Punishment for the rebels was harsh, rendered obnoxious by the savage relish with which they were pursued and condemned by the Lord Chief Justice, Jeffreys. Given the feebleness of the enterprise, leniency might have been a wiser, as well as more generous, policy than the use of the law as an instrument of revenge. But James could not forget the innocent Catholic victims of the Popish Plot, the attempt to deprive him of his rightful throne, the Whig conspiracy to murder him and his brother. The so-called ‘Bloody Assizes’ held by Jeffreys were cruel and horrible, as cruel and horrible as Cromwell’s massacres in Ireland.
The lack of support Monmouth had attracted and the ease with which the rebellion had been suppressed encouraged James to try to repeal the Test Act, which excluded his Catholic co-religionists from holding public office or commissions in the army or navy. Debate in Parliament was fierce. Burnet, a Scots Episcopalian and by no means an unprejudiced witness, summed it up as follows.

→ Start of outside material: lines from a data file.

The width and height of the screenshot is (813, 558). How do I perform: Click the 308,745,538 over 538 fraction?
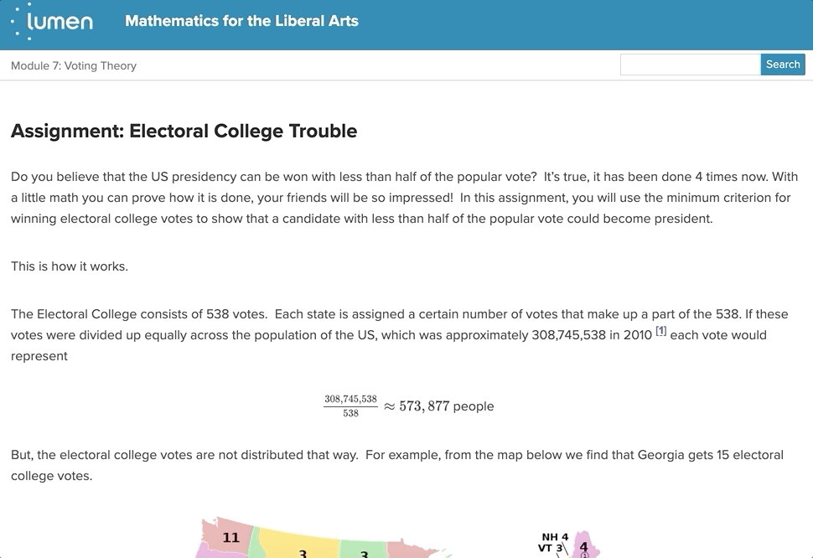[x=350, y=406]
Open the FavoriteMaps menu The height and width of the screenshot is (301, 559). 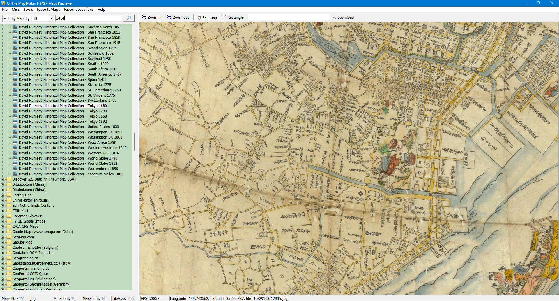pyautogui.click(x=48, y=10)
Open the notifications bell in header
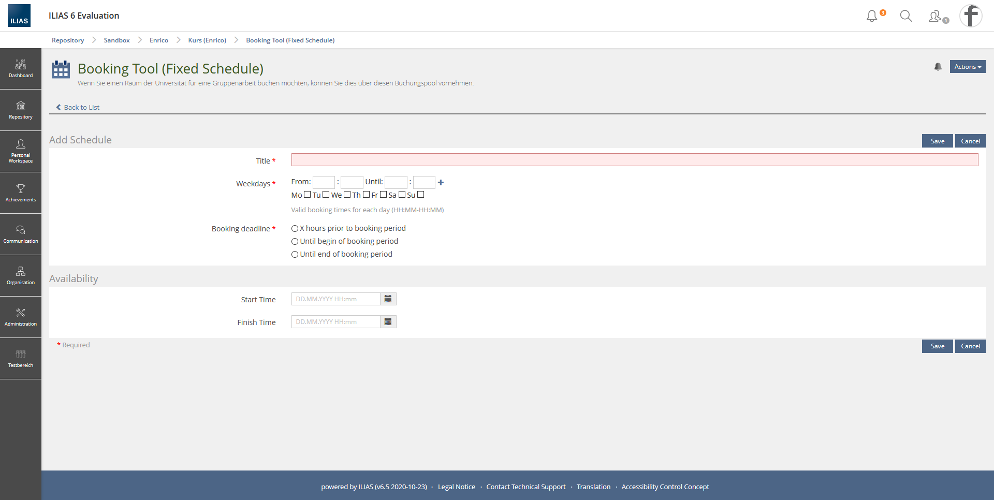 pos(872,16)
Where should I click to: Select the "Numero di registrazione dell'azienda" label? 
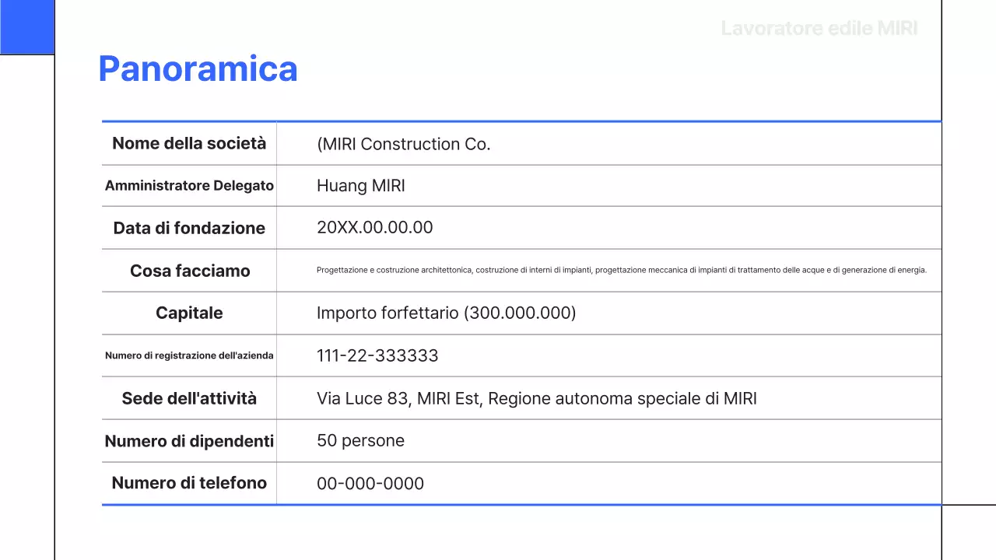pyautogui.click(x=189, y=355)

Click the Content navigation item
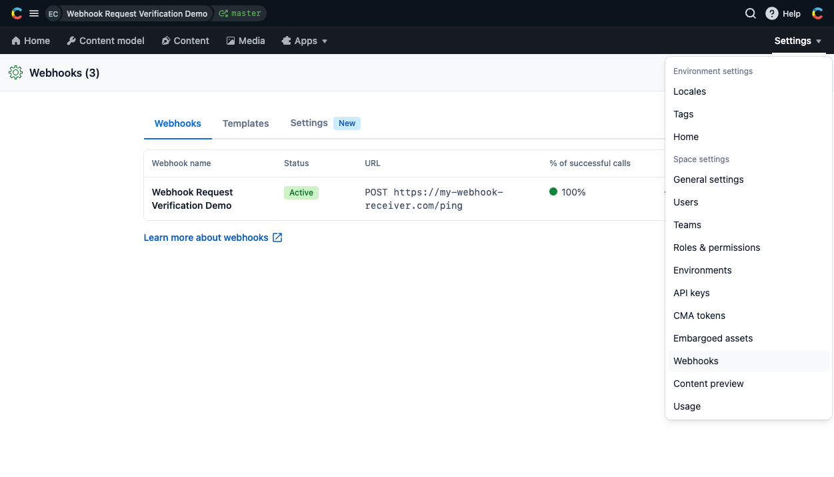coord(185,41)
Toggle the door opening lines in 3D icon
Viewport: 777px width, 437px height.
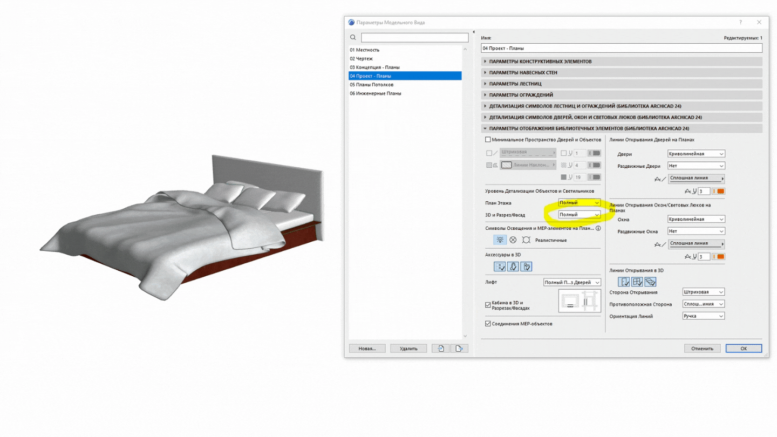(x=624, y=282)
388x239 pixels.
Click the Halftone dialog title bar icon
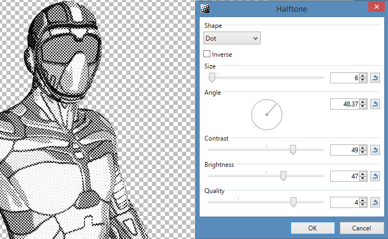pyautogui.click(x=204, y=8)
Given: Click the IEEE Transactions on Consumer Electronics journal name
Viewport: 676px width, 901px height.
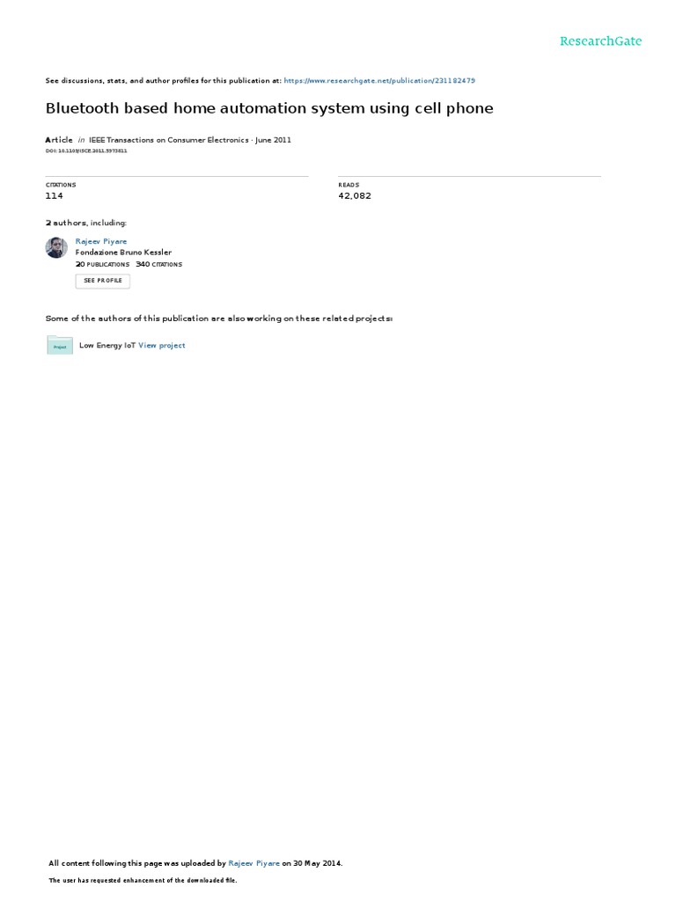Looking at the screenshot, I should tap(168, 140).
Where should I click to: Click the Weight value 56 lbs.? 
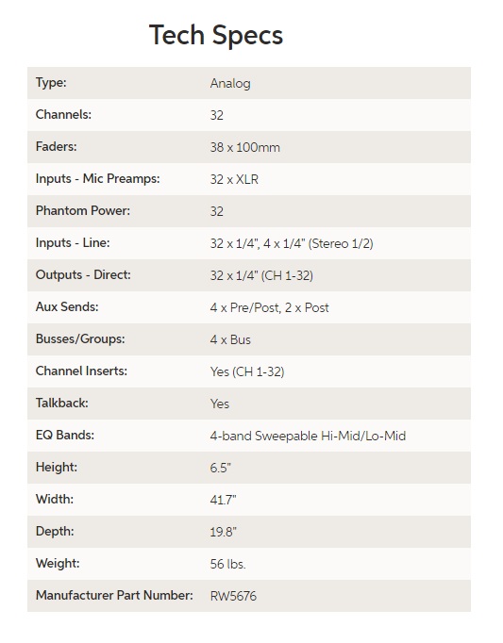coord(227,564)
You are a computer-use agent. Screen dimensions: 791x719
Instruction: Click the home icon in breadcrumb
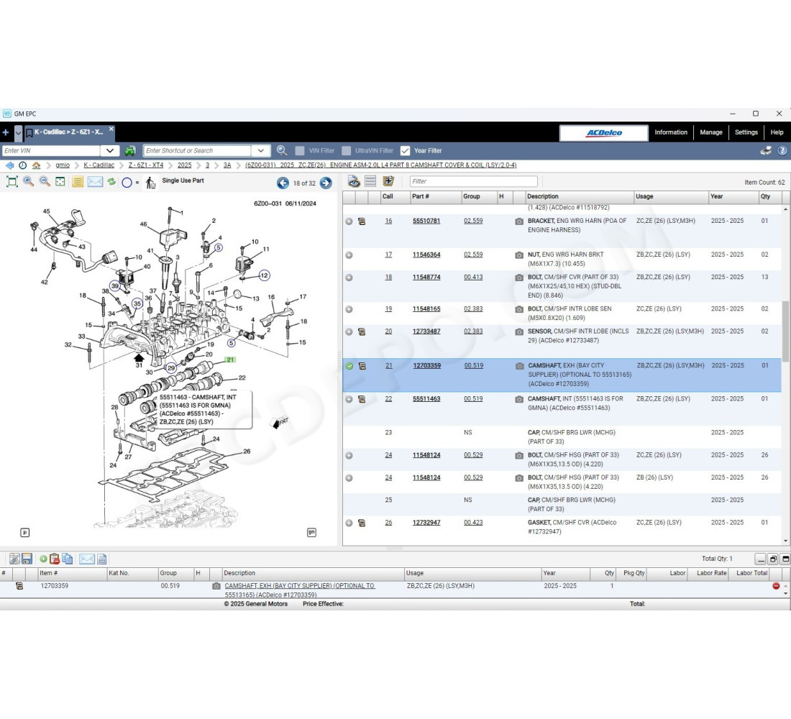click(37, 165)
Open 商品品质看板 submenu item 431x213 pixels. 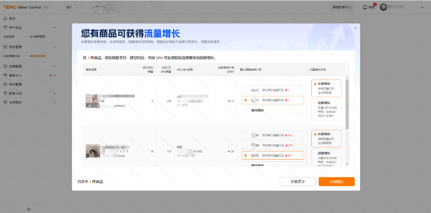point(38,56)
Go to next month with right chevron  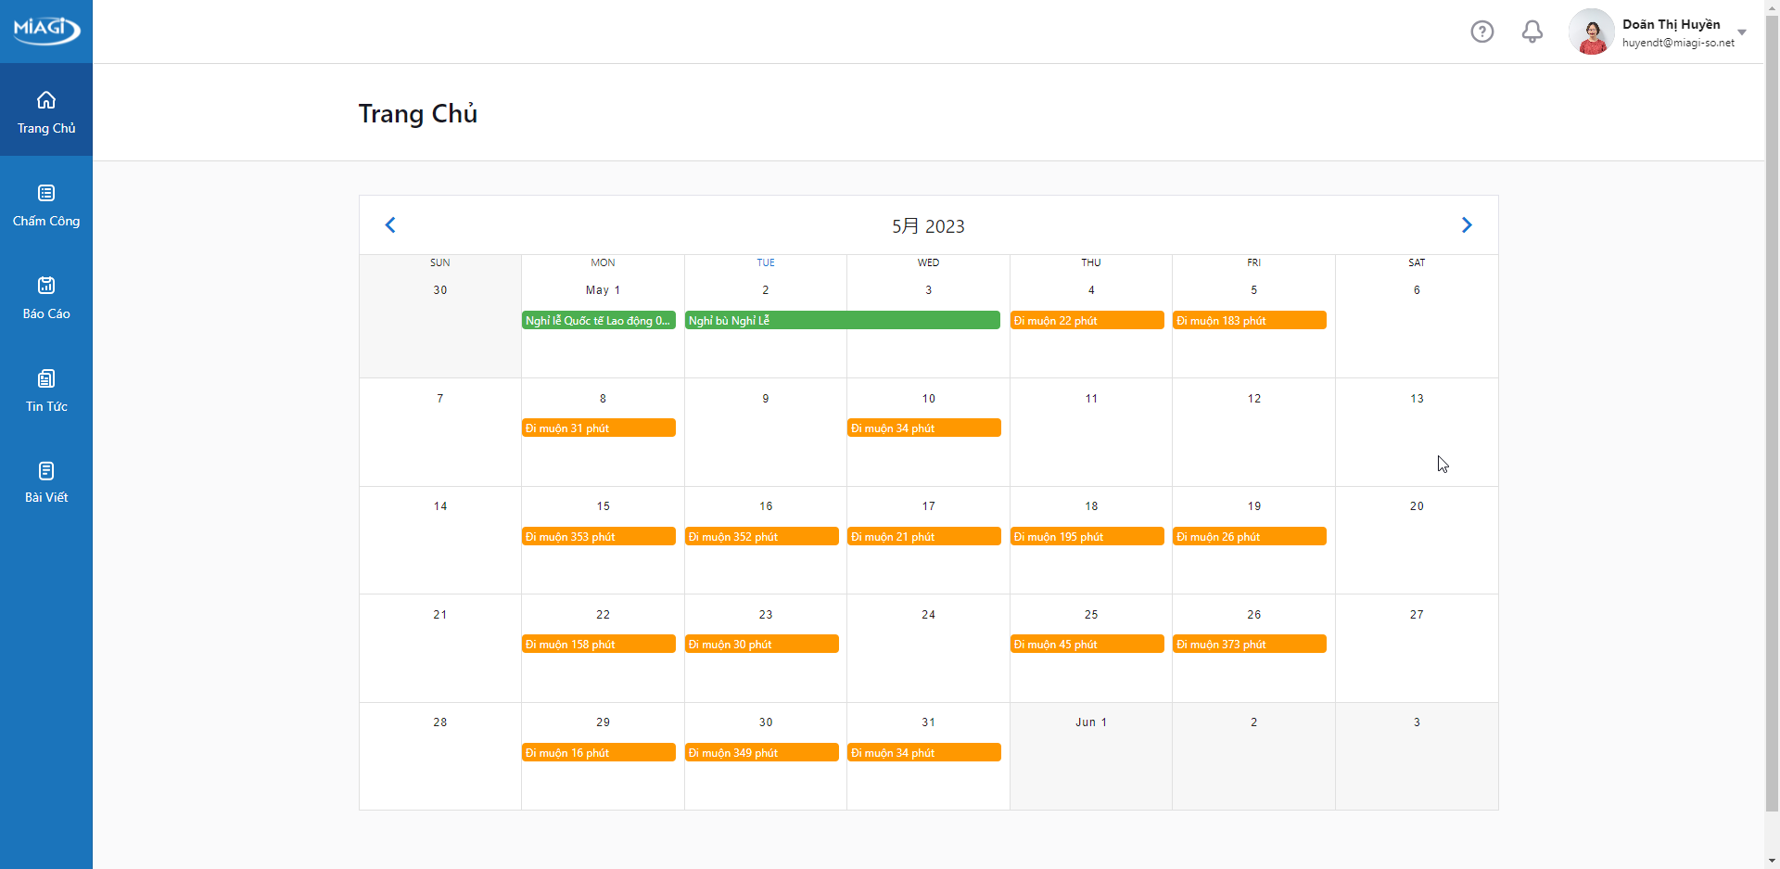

The truth is, all who argued for the repeal had no more to say than this – that it was against the rights of the Crown to deny the King the service of all his subjects, and an insufferable affront done him to oblige all those whom he should employ to swear his religion was idolatrous; whereas those on the other side declared that the Test was the best fence they had for their religion, which, if once given up, all the rest should follow; and that if the King might by his authority supersede such a law…it was in vain to think of law any more; the Government would then become absolute and arbitrary.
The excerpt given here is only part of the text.